How to complete this task.
From the records that follow, copy every line in which "agent" appears.

┌─ Material supplied

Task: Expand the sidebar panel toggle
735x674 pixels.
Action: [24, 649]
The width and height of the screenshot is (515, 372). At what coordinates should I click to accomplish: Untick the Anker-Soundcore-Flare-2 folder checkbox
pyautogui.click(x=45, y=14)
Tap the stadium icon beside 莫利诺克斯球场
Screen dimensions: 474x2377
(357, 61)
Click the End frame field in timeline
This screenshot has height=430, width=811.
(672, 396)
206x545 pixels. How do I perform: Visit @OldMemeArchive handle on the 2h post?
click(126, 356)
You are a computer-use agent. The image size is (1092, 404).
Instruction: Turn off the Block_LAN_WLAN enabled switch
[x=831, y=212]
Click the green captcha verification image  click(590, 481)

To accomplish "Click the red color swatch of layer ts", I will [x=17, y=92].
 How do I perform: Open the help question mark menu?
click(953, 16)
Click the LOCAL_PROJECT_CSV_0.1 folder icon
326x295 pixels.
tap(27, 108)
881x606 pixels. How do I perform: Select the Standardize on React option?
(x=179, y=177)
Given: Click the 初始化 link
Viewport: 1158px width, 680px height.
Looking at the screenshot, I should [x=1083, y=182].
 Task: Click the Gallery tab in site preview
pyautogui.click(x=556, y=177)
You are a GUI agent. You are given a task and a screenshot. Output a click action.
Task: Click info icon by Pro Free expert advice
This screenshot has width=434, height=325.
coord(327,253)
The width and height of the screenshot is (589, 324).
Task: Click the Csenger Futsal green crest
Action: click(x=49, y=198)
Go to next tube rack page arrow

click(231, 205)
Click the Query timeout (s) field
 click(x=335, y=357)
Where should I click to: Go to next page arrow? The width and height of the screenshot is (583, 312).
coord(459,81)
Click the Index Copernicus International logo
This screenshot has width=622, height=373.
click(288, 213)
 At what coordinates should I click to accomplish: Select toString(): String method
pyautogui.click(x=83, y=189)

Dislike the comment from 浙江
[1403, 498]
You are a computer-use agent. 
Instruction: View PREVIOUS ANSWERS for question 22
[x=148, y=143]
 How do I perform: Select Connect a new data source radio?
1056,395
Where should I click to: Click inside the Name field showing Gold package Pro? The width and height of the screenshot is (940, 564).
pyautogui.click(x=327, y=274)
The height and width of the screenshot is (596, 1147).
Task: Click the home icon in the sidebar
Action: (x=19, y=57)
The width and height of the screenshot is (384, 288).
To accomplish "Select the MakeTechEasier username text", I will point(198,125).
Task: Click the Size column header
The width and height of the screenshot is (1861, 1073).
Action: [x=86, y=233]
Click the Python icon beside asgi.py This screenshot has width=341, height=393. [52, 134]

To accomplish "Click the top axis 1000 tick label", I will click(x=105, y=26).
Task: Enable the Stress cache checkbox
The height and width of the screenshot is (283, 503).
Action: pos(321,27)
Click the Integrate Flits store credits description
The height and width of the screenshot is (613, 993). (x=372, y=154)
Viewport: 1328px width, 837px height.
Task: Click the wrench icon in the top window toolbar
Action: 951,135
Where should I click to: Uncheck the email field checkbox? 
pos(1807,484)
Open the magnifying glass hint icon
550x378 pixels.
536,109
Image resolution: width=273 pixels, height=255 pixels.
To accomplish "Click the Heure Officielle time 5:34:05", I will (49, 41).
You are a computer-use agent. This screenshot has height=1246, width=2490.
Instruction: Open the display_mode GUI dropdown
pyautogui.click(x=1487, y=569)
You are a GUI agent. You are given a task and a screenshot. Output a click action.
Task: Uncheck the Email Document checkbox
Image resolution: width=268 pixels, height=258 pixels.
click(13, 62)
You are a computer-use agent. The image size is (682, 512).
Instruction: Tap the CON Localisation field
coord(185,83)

└─

Completed task.
You are a computer-use agent. The image size is (1092, 404).
You are a GUI agent. You are given a task and a screenshot. Output a click action.
You are a computer-use agent. 
You are a computer-use agent. This screenshot has height=1246, width=2490.
You are a GUI agent. You are given a task and a screenshot. Output a click action.
You are a computer-use agent. The image size is (682, 512).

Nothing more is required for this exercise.